__PROBLEM REQUIREMENTS__.
Lines from the line with "At what coordinates should I click to accomplish: Open" to the line with "Given: Open the Organize dropdown menu" in the entries below, and only those, must be output exactly, with both ends included.

__Dataset entries__.
::::

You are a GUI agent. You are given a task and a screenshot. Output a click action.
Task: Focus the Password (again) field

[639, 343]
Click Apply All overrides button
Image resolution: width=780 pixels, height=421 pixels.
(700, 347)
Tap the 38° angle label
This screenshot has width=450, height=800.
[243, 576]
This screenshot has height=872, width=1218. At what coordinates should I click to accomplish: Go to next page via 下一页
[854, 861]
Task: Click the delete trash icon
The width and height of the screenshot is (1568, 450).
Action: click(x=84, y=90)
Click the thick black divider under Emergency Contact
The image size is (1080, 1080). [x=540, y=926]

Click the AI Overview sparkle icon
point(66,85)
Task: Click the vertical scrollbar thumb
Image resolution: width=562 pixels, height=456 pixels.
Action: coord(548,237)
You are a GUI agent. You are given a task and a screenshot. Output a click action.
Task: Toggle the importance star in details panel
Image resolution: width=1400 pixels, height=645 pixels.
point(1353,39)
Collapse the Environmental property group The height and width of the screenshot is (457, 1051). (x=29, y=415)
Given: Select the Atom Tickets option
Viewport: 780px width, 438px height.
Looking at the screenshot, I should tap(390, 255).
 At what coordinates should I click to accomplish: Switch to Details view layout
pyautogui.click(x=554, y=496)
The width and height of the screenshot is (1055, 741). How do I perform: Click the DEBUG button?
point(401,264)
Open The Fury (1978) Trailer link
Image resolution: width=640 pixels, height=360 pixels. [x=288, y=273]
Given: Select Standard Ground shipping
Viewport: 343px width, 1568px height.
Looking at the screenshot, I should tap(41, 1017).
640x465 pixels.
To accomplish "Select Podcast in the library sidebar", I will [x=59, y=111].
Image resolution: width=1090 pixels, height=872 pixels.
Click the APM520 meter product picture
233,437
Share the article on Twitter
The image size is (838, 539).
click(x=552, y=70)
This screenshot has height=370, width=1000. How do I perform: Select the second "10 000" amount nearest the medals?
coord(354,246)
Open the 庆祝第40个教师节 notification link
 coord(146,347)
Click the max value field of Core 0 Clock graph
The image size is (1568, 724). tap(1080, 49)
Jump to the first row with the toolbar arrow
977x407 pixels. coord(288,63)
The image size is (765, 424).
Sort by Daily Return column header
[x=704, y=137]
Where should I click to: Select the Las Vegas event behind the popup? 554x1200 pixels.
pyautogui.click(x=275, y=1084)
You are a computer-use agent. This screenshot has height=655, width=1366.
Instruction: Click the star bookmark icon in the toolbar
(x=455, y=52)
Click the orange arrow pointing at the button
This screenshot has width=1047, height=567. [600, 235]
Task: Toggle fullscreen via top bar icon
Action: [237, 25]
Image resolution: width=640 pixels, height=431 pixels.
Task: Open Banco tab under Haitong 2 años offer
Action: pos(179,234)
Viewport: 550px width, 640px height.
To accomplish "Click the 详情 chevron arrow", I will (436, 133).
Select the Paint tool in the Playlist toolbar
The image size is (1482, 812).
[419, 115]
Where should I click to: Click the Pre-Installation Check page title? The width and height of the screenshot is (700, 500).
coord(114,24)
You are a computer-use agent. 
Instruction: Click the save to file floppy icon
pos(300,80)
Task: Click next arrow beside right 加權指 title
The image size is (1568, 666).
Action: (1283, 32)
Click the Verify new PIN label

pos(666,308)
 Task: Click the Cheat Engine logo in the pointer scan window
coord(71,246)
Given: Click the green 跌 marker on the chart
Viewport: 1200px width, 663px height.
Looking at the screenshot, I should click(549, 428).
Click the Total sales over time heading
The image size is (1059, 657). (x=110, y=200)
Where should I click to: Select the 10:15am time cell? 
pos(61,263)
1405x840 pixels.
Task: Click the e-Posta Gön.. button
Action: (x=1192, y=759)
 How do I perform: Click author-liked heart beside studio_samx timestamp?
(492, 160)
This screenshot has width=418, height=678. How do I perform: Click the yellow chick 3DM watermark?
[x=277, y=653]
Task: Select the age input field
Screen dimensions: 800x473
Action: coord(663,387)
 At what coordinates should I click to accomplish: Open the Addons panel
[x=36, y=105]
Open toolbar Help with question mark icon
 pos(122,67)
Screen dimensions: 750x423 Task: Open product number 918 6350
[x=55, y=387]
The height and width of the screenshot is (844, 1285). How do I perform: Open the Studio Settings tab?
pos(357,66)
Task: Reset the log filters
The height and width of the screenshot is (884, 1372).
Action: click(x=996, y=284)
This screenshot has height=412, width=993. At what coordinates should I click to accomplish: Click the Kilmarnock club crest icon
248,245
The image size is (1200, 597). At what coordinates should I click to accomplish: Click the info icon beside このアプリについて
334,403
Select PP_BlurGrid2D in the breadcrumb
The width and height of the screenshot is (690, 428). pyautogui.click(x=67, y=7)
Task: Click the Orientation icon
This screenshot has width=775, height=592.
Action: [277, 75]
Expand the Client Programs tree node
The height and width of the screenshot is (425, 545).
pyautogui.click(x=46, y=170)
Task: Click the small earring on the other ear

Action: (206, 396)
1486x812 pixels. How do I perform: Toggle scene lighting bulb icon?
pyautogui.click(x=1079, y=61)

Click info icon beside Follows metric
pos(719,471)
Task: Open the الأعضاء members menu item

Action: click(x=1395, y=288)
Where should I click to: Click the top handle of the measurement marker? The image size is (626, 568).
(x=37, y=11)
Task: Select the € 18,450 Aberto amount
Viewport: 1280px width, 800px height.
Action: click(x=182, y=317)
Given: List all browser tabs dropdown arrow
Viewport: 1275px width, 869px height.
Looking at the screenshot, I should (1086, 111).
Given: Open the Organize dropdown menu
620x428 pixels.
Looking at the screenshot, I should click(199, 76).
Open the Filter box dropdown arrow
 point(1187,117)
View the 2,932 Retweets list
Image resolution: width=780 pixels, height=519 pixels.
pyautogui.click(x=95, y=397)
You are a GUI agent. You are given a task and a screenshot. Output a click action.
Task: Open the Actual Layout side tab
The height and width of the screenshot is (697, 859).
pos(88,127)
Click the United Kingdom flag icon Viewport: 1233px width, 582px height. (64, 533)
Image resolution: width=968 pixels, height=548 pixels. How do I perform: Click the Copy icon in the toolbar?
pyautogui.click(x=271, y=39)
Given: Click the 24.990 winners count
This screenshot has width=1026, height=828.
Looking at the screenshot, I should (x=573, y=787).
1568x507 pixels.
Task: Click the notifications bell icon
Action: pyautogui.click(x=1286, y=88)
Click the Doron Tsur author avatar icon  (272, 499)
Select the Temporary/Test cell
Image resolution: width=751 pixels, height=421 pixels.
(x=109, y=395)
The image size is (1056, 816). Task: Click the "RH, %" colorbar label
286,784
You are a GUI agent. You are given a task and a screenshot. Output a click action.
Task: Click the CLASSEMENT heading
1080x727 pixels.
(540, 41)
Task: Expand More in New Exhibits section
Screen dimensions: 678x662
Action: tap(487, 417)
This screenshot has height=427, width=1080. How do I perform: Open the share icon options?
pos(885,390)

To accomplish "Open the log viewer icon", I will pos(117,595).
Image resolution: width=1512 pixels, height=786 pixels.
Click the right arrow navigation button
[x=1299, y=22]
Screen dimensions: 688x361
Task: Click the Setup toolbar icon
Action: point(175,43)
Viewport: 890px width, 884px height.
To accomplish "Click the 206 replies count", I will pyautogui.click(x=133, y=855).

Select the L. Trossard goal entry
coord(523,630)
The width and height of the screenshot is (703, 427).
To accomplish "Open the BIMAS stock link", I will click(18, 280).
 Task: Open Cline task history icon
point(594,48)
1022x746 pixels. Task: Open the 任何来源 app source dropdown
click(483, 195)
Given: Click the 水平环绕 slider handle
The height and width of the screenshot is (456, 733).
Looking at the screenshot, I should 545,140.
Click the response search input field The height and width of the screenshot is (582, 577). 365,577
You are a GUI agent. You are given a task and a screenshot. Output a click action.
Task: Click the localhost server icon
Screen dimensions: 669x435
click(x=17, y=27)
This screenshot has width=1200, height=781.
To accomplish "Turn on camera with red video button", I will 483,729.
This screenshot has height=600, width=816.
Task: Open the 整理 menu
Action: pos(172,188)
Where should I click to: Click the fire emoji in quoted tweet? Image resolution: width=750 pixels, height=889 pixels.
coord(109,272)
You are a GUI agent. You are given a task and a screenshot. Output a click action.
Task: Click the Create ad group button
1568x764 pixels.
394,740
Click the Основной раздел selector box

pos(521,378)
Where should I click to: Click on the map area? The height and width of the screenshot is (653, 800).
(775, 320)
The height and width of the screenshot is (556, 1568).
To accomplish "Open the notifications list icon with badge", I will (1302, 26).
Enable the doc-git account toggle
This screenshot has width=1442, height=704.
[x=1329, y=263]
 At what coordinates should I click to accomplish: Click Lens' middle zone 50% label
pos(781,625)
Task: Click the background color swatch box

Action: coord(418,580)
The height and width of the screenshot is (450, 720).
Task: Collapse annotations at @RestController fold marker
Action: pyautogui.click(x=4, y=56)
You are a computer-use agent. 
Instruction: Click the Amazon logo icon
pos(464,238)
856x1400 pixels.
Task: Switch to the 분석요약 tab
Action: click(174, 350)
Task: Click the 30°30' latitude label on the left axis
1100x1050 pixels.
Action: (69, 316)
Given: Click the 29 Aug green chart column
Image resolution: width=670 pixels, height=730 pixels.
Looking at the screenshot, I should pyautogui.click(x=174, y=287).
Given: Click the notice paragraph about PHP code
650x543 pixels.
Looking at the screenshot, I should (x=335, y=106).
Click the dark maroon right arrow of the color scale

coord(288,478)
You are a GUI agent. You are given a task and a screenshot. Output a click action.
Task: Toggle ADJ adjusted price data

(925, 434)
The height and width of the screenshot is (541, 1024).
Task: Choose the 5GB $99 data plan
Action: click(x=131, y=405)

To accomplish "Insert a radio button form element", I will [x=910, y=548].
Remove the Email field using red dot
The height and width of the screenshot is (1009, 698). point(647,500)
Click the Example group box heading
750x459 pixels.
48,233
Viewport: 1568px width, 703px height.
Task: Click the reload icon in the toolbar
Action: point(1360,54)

::::

__RESPONSE BOX__.
 At what coordinates should I click to accomplish: Open the Addons panel
[x=36, y=105]
Open toolbar Help with question mark icon
 pos(122,67)
Screen dimensions: 750x423 Task: Open product number 918 6350
[x=55, y=387]
The height and width of the screenshot is (844, 1285). How do I perform: Open the Studio Settings tab?
pos(357,66)
Task: Reset the log filters
The height and width of the screenshot is (884, 1372).
Action: click(x=996, y=284)
This screenshot has height=412, width=993. At what coordinates should I click to accomplish: Click the Kilmarnock club crest icon
248,245
The image size is (1200, 597). At what coordinates should I click to accomplish: Click the info icon beside このアプリについて
334,403
Select PP_BlurGrid2D in the breadcrumb
The width and height of the screenshot is (690, 428). pyautogui.click(x=67, y=7)
Task: Click the Orientation icon
This screenshot has width=775, height=592.
Action: [277, 75]
Expand the Client Programs tree node
The height and width of the screenshot is (425, 545).
pyautogui.click(x=46, y=170)
Task: Click the small earring on the other ear

Action: (206, 396)
1486x812 pixels. How do I perform: Toggle scene lighting bulb icon?
pyautogui.click(x=1079, y=61)

Click info icon beside Follows metric
pos(719,471)
Task: Open the الأعضاء members menu item

Action: click(x=1395, y=288)
Where should I click to: Click the top handle of the measurement marker? The image size is (626, 568).
(x=37, y=11)
Task: Select the € 18,450 Aberto amount
Viewport: 1280px width, 800px height.
Action: click(x=182, y=317)
Given: List all browser tabs dropdown arrow
Viewport: 1275px width, 869px height.
Looking at the screenshot, I should (1086, 111).
Given: Open the Organize dropdown menu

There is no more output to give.